(Stored data)
^^^^

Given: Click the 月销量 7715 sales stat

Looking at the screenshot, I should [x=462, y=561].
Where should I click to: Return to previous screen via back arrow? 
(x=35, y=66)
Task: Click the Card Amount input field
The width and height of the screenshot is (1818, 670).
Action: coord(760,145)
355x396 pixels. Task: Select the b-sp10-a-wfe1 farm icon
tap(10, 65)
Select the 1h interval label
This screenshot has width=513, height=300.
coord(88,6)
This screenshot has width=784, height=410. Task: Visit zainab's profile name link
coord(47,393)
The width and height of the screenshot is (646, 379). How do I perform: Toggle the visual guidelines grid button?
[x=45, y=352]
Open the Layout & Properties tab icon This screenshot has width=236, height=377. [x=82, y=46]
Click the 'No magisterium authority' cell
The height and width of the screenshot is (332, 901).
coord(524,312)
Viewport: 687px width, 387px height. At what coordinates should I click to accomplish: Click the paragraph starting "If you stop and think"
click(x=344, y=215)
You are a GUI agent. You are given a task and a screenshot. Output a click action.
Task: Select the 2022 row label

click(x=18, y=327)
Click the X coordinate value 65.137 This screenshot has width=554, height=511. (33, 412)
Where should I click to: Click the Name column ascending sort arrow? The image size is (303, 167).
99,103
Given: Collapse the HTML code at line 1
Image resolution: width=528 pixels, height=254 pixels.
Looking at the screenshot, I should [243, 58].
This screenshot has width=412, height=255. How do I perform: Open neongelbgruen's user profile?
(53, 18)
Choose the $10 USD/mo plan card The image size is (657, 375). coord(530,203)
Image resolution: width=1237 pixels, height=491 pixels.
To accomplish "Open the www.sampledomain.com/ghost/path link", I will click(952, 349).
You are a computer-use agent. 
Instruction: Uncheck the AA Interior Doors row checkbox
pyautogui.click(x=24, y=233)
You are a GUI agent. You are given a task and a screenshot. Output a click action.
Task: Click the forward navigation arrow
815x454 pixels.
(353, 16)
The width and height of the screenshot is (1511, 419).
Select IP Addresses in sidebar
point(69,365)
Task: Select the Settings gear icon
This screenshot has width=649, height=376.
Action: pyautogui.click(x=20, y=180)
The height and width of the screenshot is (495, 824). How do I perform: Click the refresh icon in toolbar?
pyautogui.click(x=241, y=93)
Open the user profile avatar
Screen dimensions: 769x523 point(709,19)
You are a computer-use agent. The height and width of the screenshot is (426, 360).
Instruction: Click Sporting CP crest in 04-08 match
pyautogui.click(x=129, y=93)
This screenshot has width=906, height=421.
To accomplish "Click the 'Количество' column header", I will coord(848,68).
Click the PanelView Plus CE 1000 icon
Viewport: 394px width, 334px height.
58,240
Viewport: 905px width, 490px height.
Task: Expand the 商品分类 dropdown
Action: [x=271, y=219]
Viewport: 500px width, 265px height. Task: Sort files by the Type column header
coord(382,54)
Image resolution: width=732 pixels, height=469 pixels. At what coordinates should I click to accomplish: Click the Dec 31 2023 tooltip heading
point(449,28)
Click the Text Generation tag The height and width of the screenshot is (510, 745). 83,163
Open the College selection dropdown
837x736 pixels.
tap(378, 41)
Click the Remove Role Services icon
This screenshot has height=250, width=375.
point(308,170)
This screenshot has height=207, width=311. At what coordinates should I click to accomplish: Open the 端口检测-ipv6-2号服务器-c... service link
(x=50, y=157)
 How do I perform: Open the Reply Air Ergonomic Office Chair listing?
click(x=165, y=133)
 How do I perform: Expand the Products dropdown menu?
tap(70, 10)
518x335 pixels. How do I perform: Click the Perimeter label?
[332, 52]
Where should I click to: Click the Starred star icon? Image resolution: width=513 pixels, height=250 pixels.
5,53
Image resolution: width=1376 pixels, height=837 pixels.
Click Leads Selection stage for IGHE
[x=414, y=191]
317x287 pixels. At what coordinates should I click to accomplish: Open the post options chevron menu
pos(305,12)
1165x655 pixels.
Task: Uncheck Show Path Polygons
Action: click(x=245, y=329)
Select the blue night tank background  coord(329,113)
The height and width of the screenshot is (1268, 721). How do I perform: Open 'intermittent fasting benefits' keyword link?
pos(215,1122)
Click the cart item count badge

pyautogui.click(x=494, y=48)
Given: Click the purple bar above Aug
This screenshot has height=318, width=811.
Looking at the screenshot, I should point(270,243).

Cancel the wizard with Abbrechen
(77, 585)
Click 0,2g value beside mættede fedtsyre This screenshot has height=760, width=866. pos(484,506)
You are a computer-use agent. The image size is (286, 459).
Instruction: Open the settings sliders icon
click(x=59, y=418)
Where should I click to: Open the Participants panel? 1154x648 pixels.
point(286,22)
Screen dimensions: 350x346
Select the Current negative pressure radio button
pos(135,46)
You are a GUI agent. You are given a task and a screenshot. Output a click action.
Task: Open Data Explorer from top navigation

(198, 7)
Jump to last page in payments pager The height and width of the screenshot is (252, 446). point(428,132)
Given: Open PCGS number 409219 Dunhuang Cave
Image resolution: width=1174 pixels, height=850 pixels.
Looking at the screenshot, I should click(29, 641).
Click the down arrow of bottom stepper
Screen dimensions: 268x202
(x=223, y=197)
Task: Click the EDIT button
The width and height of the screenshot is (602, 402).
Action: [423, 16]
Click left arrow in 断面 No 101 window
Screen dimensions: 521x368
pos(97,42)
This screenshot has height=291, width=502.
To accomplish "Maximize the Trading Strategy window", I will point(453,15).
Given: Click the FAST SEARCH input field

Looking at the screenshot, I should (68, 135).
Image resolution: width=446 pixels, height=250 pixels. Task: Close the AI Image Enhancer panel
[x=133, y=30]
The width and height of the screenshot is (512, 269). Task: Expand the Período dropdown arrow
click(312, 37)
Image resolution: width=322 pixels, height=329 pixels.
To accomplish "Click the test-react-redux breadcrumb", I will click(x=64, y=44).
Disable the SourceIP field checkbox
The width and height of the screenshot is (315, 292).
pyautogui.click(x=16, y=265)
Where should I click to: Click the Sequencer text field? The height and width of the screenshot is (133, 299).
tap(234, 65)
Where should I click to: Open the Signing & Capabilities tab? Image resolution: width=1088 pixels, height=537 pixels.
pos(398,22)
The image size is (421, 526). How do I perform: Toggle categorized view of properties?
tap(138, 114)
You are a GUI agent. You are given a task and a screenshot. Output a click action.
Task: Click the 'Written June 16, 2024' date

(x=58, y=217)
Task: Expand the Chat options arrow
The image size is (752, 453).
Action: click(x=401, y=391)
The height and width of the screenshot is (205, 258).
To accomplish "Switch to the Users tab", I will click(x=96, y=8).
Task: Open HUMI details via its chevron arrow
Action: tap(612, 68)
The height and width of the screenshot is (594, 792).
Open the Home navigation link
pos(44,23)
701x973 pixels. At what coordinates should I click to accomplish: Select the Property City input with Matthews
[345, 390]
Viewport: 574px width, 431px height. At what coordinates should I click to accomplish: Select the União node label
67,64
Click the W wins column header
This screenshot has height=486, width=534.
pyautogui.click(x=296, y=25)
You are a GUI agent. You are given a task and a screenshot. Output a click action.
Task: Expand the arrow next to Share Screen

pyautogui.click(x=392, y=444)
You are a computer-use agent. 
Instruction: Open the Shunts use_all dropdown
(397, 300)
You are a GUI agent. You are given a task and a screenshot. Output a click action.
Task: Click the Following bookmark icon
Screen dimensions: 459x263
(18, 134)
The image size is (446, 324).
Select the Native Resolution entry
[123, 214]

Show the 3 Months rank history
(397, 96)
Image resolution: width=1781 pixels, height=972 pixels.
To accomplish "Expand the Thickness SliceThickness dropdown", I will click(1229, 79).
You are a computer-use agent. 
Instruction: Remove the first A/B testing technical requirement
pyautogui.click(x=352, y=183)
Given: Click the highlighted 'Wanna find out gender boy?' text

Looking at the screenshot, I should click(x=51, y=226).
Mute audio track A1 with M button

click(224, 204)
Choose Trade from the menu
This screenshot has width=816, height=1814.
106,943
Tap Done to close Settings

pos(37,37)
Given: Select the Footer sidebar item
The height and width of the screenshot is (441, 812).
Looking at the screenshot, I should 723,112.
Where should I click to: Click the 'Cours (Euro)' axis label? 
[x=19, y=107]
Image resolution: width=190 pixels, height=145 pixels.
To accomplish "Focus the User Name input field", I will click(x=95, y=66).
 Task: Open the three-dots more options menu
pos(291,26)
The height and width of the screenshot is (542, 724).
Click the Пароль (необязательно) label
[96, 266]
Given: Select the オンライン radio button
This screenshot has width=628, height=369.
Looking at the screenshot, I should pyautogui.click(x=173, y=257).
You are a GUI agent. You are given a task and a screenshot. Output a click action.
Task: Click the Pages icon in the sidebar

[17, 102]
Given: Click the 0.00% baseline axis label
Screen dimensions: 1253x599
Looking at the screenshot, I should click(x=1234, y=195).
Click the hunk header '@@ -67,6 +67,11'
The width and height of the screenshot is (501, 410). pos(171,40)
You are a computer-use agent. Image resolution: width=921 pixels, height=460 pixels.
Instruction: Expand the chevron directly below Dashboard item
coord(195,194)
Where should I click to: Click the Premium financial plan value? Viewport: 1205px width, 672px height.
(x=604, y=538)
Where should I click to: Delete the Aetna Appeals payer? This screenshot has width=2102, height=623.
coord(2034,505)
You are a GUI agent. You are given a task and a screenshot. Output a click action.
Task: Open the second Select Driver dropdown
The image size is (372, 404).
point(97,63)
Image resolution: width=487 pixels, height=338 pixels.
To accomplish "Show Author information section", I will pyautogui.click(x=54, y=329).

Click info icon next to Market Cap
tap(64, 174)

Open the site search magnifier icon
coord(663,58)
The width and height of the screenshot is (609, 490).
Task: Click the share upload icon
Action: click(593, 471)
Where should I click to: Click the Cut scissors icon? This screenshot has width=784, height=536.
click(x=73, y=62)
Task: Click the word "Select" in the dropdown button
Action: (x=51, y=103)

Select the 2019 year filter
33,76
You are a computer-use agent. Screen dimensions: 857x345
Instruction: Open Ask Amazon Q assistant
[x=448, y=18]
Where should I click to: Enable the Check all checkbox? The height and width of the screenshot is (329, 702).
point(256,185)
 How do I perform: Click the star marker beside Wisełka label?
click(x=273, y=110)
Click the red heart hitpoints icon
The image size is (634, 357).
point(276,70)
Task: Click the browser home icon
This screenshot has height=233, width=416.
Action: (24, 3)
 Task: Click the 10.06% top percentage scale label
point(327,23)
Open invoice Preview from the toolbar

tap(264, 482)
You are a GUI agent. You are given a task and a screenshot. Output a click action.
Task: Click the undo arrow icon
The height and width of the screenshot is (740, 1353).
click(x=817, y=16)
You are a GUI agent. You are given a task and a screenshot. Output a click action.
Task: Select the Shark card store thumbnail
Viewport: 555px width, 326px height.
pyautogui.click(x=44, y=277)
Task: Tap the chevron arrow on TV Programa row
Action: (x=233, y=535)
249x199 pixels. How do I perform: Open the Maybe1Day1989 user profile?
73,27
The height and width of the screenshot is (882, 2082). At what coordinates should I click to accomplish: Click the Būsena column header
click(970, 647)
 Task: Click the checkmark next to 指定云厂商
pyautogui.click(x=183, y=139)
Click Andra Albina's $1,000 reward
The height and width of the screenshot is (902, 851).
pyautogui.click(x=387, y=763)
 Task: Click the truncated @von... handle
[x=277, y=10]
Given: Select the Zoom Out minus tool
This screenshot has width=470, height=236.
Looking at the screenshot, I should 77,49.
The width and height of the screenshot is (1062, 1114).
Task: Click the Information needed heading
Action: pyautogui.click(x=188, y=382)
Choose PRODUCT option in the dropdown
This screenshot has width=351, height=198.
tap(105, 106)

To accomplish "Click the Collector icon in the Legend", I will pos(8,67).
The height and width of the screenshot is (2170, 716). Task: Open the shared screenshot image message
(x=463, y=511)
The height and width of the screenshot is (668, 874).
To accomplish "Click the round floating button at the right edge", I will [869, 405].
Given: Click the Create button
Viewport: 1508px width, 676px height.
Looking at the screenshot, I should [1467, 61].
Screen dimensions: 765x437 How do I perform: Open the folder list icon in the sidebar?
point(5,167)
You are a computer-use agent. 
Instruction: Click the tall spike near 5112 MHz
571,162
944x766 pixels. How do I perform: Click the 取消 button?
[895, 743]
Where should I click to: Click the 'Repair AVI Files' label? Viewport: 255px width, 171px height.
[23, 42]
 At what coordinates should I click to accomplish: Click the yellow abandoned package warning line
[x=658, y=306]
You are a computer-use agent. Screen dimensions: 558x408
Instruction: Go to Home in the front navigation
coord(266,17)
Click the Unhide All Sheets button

^^^^

WHAT IS NEEDED => Given the records above, return exactly the lines starting at the line containing "Task: Click the EDIT button" and ending at the line containing "Disable the SourceIP field checkbox", including both.

WRITTEN REPLY =>
Task: Click the EDIT button
The width and height of the screenshot is (602, 402).
Action: [423, 16]
Click left arrow in 断面 No 101 window
Screen dimensions: 521x368
pos(97,42)
This screenshot has height=291, width=502.
To accomplish "Maximize the Trading Strategy window", I will point(453,15).
Given: Click the FAST SEARCH input field

Looking at the screenshot, I should (68, 135).
Image resolution: width=446 pixels, height=250 pixels. Task: Close the AI Image Enhancer panel
[x=133, y=30]
The width and height of the screenshot is (512, 269). Task: Expand the Período dropdown arrow
click(312, 37)
Image resolution: width=322 pixels, height=329 pixels.
To accomplish "Click the test-react-redux breadcrumb", I will click(x=64, y=44).
Disable the SourceIP field checkbox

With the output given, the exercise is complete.